Professionals from a variety of domains are debating and speculating about the impact the new nomenclature will have on how mental illness is understood, treated, and how services are provided. Parents are asking whether their loved-ones with cognitive and developmental challenges and disabilities will qualify for services under the new definitions. It is still very early to know how this will unfold; the DSM 5 was formally published in May this year and agencies and providers are trying to make sense of it. You might be interested to know that it took over 14 years to create the current revision, which is already being revised yet again, as I write this.
Besides cognitive and intellectual developmental problems, the DSM 5 also classifies communication disorders i.e., problems in communication and related areas such as oral motor function, under the diagnostic category of Neurodevelopmental Disorders. Probably the most controversial change (from our perspective at Stanfield, is the dropping of Asperger Syndrome as a distinct classification and subsuming it under the category of Autism Spectrum Disorder. Experts, teachers and parents alike, have voiced concern that eliminating the Asperger’s label will prevent mildly affected people from being evaluated for Autism and consequently lose out on available rehabilitative services and remedial education. The new criteria will look at severity of symptomatology as related to an individual’s ability for self-care and independent functioning. We ask whether, “by any other name” are the individuals who met the old criteria for Asperger’s any more functional? It is important to note that within the text, the new diagnostic criteria includes a note specifying that “individuals with a well-established DSM-IV diagnosis of autistic disorder, Asperger’s disorder or pervasive developmental disorder not otherwise specified should be given the diagnosis of autism spectrum disorder.” Again, even with this assurance, it is hard to know how things will play out in the real world of individuals and families facing neurodevelopmental disorders as they seek educational and medical services.

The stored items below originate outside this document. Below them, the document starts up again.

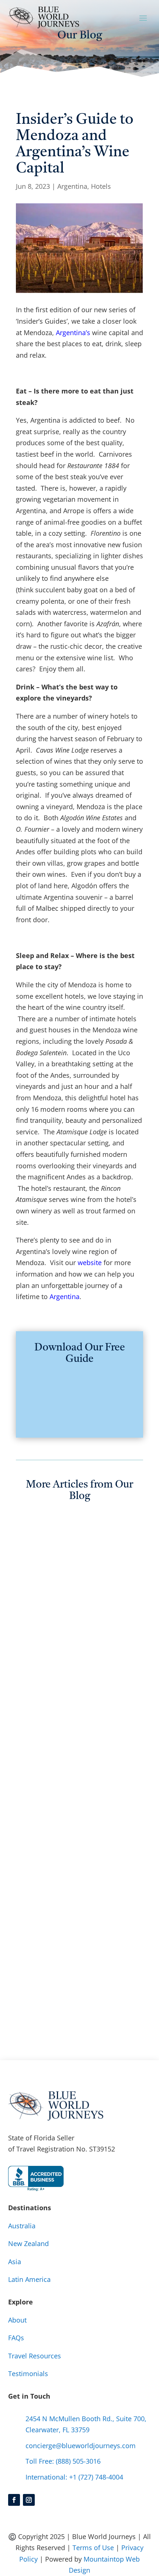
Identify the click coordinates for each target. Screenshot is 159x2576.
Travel (77, 1667)
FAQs (16, 2337)
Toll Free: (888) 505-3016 (63, 2461)
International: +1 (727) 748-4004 (74, 2477)
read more (39, 1681)
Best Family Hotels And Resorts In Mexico (70, 1813)
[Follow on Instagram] (29, 2500)
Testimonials (28, 2373)
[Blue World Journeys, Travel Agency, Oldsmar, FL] (36, 2178)
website (90, 1262)
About (17, 2320)
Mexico (101, 1837)
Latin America (29, 2279)
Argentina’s (73, 332)
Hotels (101, 186)
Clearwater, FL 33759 (57, 2429)
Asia (14, 2261)
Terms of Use (93, 2547)
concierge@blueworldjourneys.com (81, 2445)
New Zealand (43, 1667)
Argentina (72, 186)
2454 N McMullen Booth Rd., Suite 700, (86, 2418)
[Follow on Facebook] (14, 2500)
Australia (83, 1656)
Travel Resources (34, 2355)
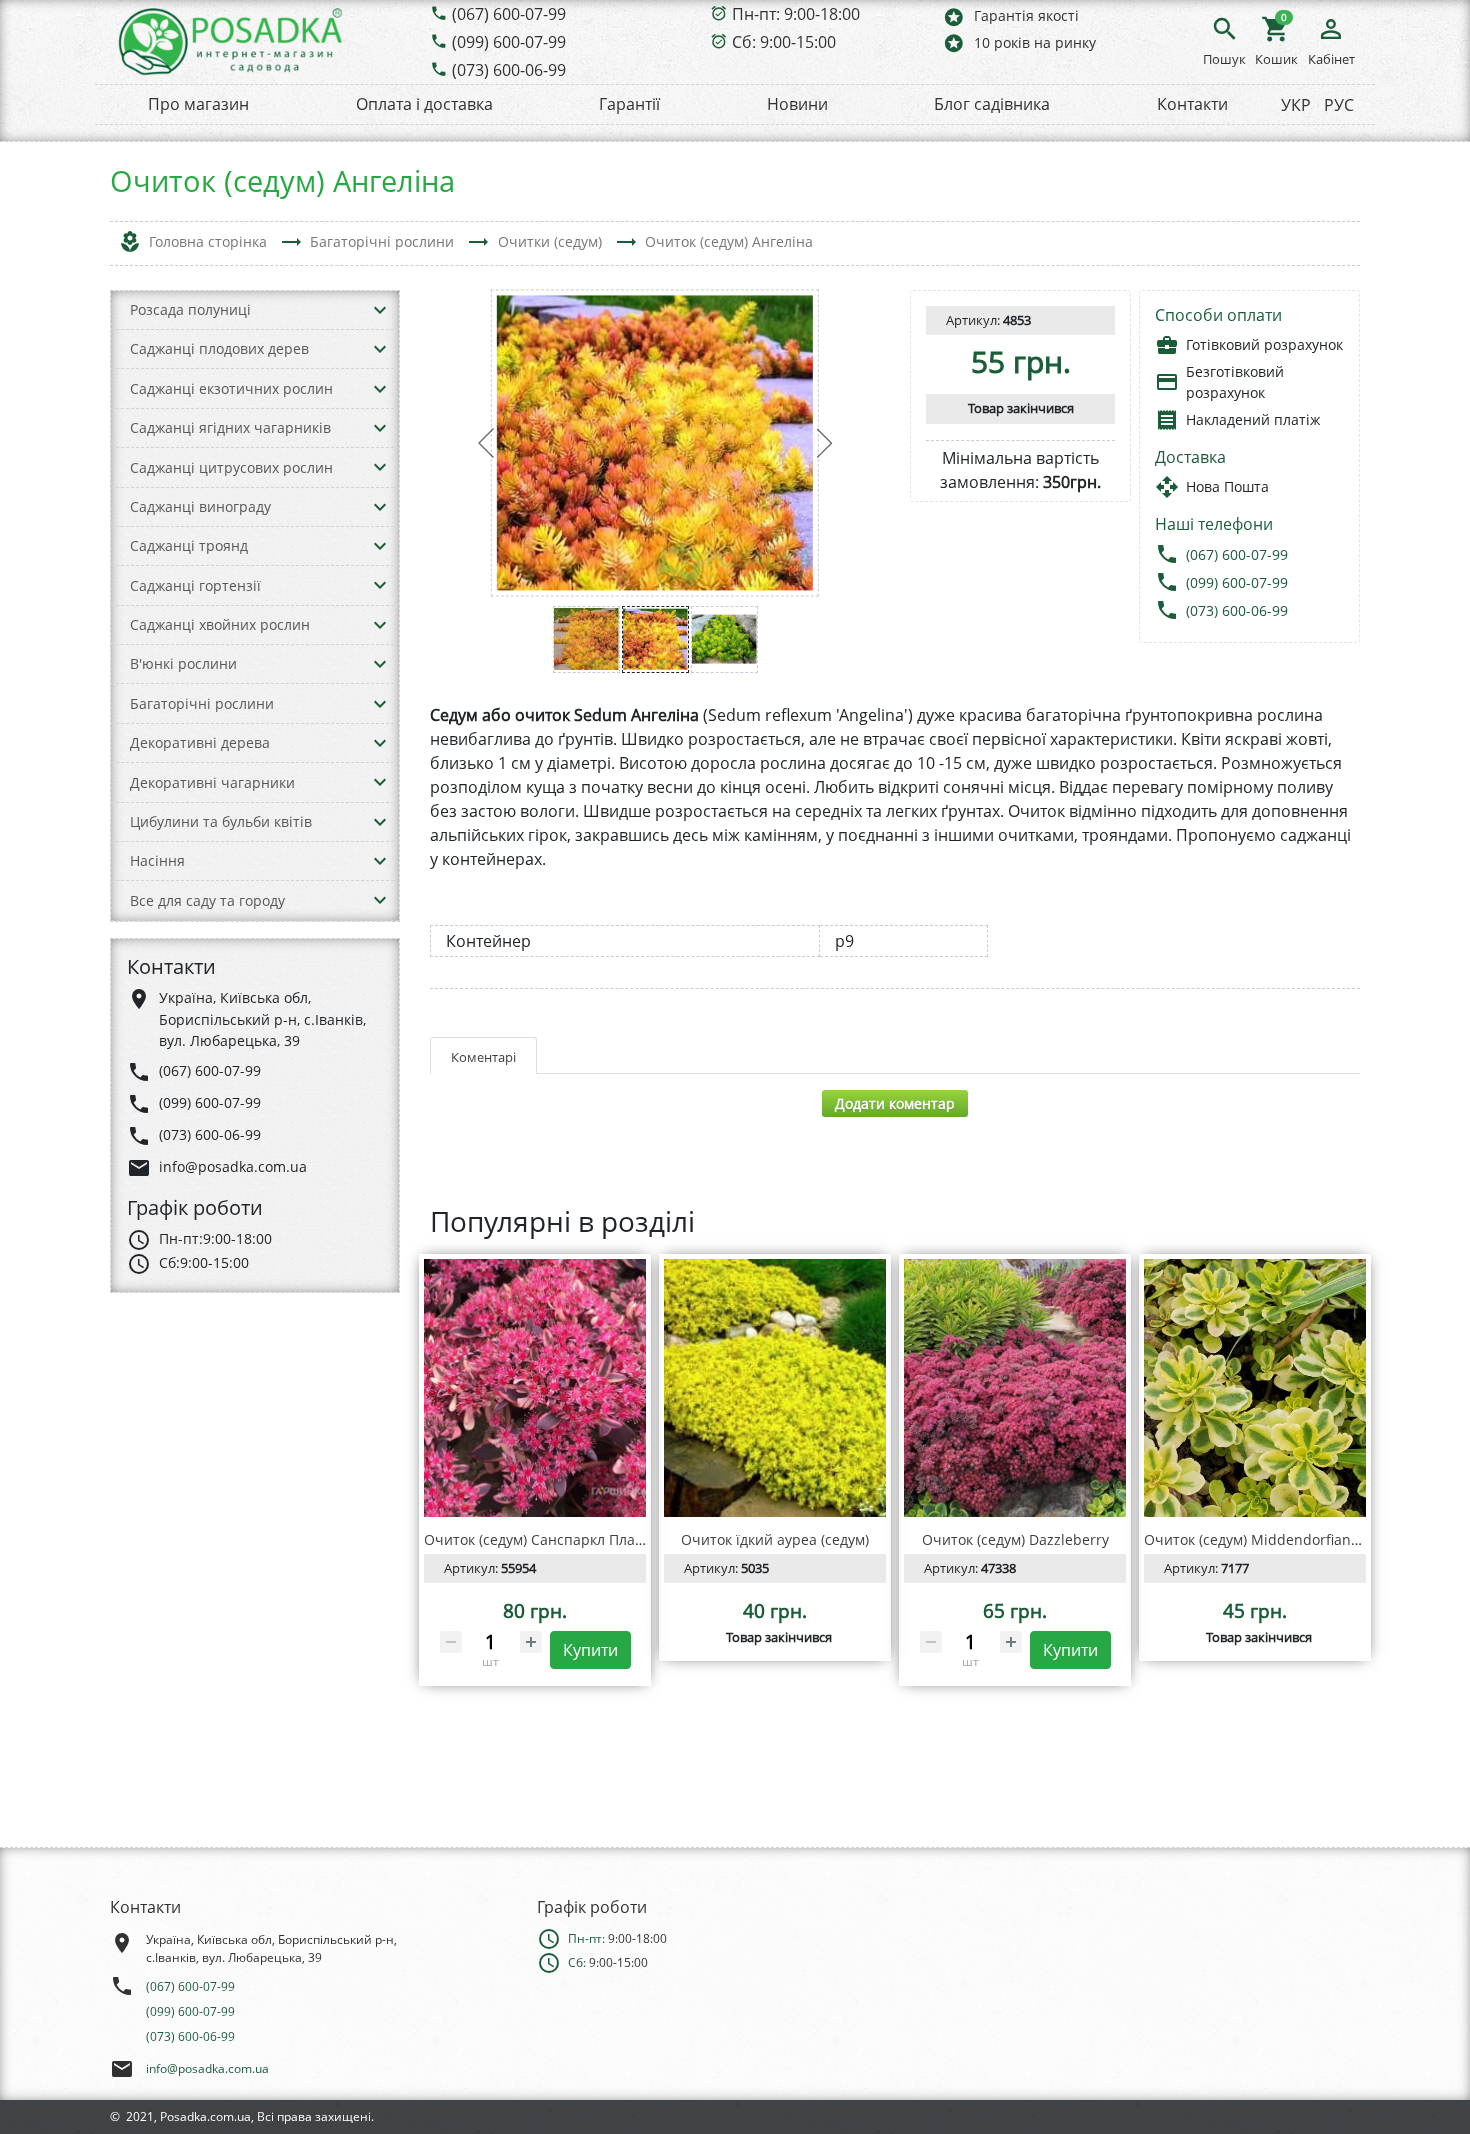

We all need to care about this issue, this new shift in in the formulation of, and the understanding of how our loved ones with neurodevelopmental issues will be assessed and treated. We need to stay informed. In many cases, DSM diagnosis will be the ticket to insurance coverage, school-based special educational and behavioral services and disability benefits. It’s not to soon to reach out to teachers, counselors and case-managers to inquire how this shift will impact you and your loved one with disabilities. Further, individuals with neurodevelopmental disabilities are often dual-diagnosed with other mental health and addictive disorders. Such problems vary from 25-40% of individuals with neurodevelopmental disabilities depending upon on the population sampled and the definitions used. Unfortunately, when mental health problems presents for whatever reason, it is more likely to be attributed to their learning disability (diagnostic overshadowing) or classed as challenging behavior. Stay informed and advocate for those you care about who may have these difficulties. Share your experiences with others. Share your experiences with us!
Copyright 2013 James Stanfield Company. All Rights Reserved.
The child who is ‘left behind’ most is the one who leaves school without transition readiness.
Dr. James Stanfield, Ed.D.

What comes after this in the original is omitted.